--- Start of Excerpted data ---

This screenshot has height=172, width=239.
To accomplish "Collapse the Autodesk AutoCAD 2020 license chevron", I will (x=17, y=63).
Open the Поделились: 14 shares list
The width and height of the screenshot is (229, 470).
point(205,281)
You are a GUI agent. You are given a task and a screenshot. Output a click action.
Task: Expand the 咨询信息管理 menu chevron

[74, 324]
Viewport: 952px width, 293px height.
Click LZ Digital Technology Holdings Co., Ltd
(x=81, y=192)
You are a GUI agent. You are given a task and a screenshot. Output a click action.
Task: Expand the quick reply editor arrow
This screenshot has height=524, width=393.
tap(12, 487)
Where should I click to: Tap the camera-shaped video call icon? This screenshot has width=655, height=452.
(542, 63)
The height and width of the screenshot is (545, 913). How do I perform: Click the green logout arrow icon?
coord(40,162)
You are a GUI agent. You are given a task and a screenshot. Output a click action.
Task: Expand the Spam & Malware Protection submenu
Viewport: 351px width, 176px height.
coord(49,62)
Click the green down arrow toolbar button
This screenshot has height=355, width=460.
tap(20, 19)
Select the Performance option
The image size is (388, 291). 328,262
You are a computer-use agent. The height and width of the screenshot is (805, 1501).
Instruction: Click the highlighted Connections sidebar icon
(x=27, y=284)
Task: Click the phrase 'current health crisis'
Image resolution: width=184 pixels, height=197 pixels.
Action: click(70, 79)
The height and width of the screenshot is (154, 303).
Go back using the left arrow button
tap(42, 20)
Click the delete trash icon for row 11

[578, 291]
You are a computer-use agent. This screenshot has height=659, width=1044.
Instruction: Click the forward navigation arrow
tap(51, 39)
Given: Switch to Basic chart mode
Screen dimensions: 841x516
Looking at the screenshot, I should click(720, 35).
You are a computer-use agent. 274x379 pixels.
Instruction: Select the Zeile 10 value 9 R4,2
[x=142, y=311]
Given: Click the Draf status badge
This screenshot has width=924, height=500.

--- End of Excerpted data ---

Copy out all of the data above line for line, without changing a single character.

Task result:
This screenshot has height=172, width=239.
To accomplish "Collapse the Autodesk AutoCAD 2020 license chevron", I will (x=17, y=63).
Open the Поделились: 14 shares list
The width and height of the screenshot is (229, 470).
point(205,281)
You are a GUI agent. You are given a task and a screenshot. Output a click action.
Task: Expand the 咨询信息管理 menu chevron

[74, 324]
Viewport: 952px width, 293px height.
Click LZ Digital Technology Holdings Co., Ltd
(x=81, y=192)
You are a GUI agent. You are given a task and a screenshot. Output a click action.
Task: Expand the quick reply editor arrow
This screenshot has height=524, width=393.
tap(12, 487)
Where should I click to: Tap the camera-shaped video call icon? This screenshot has width=655, height=452.
(542, 63)
The height and width of the screenshot is (545, 913). How do I perform: Click the green logout arrow icon?
coord(40,162)
You are a GUI agent. You are given a task and a screenshot. Output a click action.
Task: Expand the Spam & Malware Protection submenu
Viewport: 351px width, 176px height.
coord(49,62)
Click the green down arrow toolbar button
This screenshot has height=355, width=460.
tap(20, 19)
Select the Performance option
The image size is (388, 291). 328,262
You are a computer-use agent. The height and width of the screenshot is (805, 1501).
Instruction: Click the highlighted Connections sidebar icon
(x=27, y=284)
Task: Click the phrase 'current health crisis'
Image resolution: width=184 pixels, height=197 pixels.
Action: click(70, 79)
The height and width of the screenshot is (154, 303).
Go back using the left arrow button
tap(42, 20)
Click the delete trash icon for row 11

[578, 291]
You are a computer-use agent. This screenshot has height=659, width=1044.
Instruction: Click the forward navigation arrow
tap(51, 39)
Given: Switch to Basic chart mode
Screen dimensions: 841x516
Looking at the screenshot, I should click(720, 35).
You are a computer-use agent. 274x379 pixels.
Instruction: Select the Zeile 10 value 9 R4,2
[x=142, y=311]
Given: Click the Draf status badge
This screenshot has width=924, height=500.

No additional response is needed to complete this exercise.